Schoharie County lost an honored businessman and quiet philanthropist this week when Martin A. Galasso died on New Year’s Day.
Galasso, 74, a Navy veteran, died unexpectedly after a brief illness.
He spent many years at the helm of the family business, Lancaster Development, which got its start in 1947 near Buffalo before moving to Cobleskill, then to Richmondville.
He retired in 2001.
“I’ve been blessed to meet a lot of people in my life and I don’t hold any of them higher than him,” said his son, Mark, now president of the company.
Lancaster Development, which builds roads and bridges, employs as many as 250 people during the construction season, Mark Galasso said.
“He lived a great, long, full, happy life and affected a lot of people around him in a positive way,” he said.
He said his father’s work ethic was unmatched. He worked “seven days a week as long as I can remember. He worked harder than anyone I’ve met,” his son recalled .
Martin Galasso was a smart businessman, said Alicia Terry, who heads Schoharie County’s planning and economic development department.
“He really took that business and grew it,” Terry said.
He shared his success with the community, Terry said, but not for recognition, something he shunned.

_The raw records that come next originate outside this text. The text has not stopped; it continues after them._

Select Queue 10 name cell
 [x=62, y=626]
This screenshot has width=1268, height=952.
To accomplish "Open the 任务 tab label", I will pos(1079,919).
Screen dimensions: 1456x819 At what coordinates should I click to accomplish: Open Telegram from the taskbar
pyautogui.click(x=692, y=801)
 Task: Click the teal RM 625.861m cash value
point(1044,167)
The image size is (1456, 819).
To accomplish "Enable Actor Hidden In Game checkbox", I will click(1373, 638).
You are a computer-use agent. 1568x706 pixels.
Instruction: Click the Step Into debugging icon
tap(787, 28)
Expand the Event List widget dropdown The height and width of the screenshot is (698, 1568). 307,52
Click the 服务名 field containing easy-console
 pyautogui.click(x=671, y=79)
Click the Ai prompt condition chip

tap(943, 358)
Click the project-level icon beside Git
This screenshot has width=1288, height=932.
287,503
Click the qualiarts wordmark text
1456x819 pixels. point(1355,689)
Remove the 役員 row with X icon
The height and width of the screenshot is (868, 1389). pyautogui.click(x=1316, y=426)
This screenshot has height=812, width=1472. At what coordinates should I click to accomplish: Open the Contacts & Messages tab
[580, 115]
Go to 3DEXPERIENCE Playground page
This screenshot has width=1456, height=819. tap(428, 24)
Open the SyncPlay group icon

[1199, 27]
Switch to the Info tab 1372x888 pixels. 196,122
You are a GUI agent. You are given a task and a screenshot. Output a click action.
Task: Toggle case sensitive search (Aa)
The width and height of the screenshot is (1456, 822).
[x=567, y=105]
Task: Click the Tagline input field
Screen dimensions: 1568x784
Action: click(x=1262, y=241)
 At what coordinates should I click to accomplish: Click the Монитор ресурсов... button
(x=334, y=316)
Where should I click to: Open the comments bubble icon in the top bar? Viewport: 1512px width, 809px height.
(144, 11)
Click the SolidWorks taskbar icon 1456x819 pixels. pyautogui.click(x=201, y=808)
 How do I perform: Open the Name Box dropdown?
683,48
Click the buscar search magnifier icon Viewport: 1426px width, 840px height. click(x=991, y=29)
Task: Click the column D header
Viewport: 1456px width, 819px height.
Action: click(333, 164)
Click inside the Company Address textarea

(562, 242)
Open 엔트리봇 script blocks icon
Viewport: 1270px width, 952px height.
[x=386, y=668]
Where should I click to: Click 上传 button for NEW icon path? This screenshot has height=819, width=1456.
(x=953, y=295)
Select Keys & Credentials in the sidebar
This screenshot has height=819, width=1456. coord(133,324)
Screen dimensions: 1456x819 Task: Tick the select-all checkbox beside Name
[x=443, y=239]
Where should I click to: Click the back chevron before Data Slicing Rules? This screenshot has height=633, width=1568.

“Part of his legacy was he was very sincere about what he believed in. If he believed in it, he was willing to support it generously, yet he did not want the publicity,” Terry said.
Mark Galasso, former mayor of the village of Cobleskill, said his father’s support extended to so many charities and efforts that they were “too numerous to even mention.”
He said his father heavily supported the ARC, Hospice, Head Start and the Schoharie County Marathon for a Better Life.
He said his father went out of his way to help others learn.
“If there was one way to summarize him that affected the most people, it would be mentor. He helped and taught more people in more ways and more things than most anybody I’ve ever heard of,” Galasso said.
Services are planned for Wednesday at St. Vincent De Paul Catholic Church in Cobleskill.